Another issue faced by the scientific community is that the public and scientists differ widely in their opinions on scientific topics. This issue, while likely influenced by several factors from media coverage to social circles, is not helped by the way that scientists are currently trained to communicate their work. Explaining a complicated topic scientific jargon may be effective for communicating within an academic circle, but is likely not an efficient way to relay information to the public. Dr. Marshall Shepherd, Director of Atmospheric Sciences Program at the University of Georgia, suggests the use of analogy or metaphor in lieu of hard data. Scientists are trained to discuss all of the details, but Dr. Shepherd advises getting straight to the point and to avoid oversharing. His take-home tips are to stick to 3 topics and keep the message memorable, meaningful, and miniature.
Going forward, it is of the utmost importance to teach young scientists to properly communicate to a layperson audience.
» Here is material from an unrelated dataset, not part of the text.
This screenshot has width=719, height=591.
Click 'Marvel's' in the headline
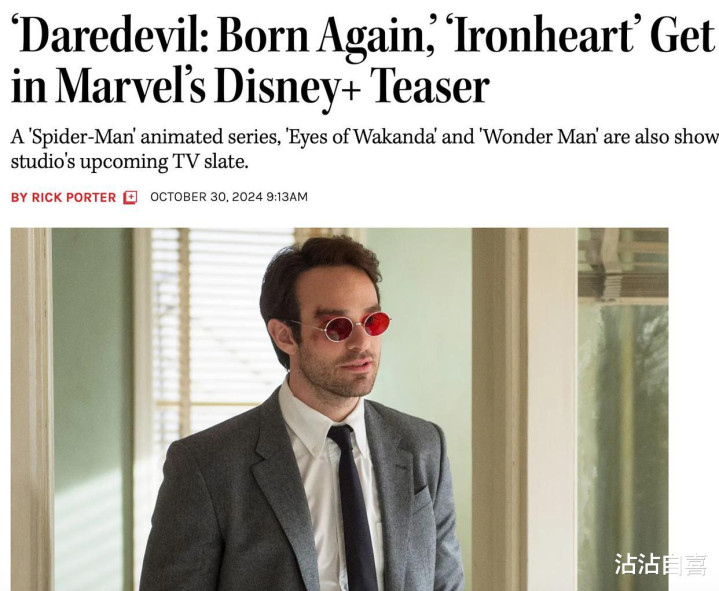point(130,86)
A paper published in the Journal of Undergraduate Neuroscience Education in 2013 advocates for the incorporation of formal science communication into university undergraduate and graduate program curricula. Social media is an excellent tool to encourage this sort of communication, and is good way to help introduce researchers to scientific communication. For example, to underscore the importance of learning to communicate our work to the public, Dr. Folta asks his students to present in one publication geared to regular people for every scientific publication they submit.
Scientists have information that is important to everyone, and it is paramount that the general population understands this information so that the members of the public can make informed decisions about their own lives. There is a lot of false or manipulated information out there with the goal of taking advantage of uninformed individuals, influencing policy decisions, or simply pushing an idea. These purveyors of faux-science are appealing to consumers and lawmakers in a different way than scientists do, through the use of emotions and beliefs. If scientists want a voice in this world, and they should, it’s time to move outside of their comfortable boxes of data and facts, reach out to the public, and earn their trust.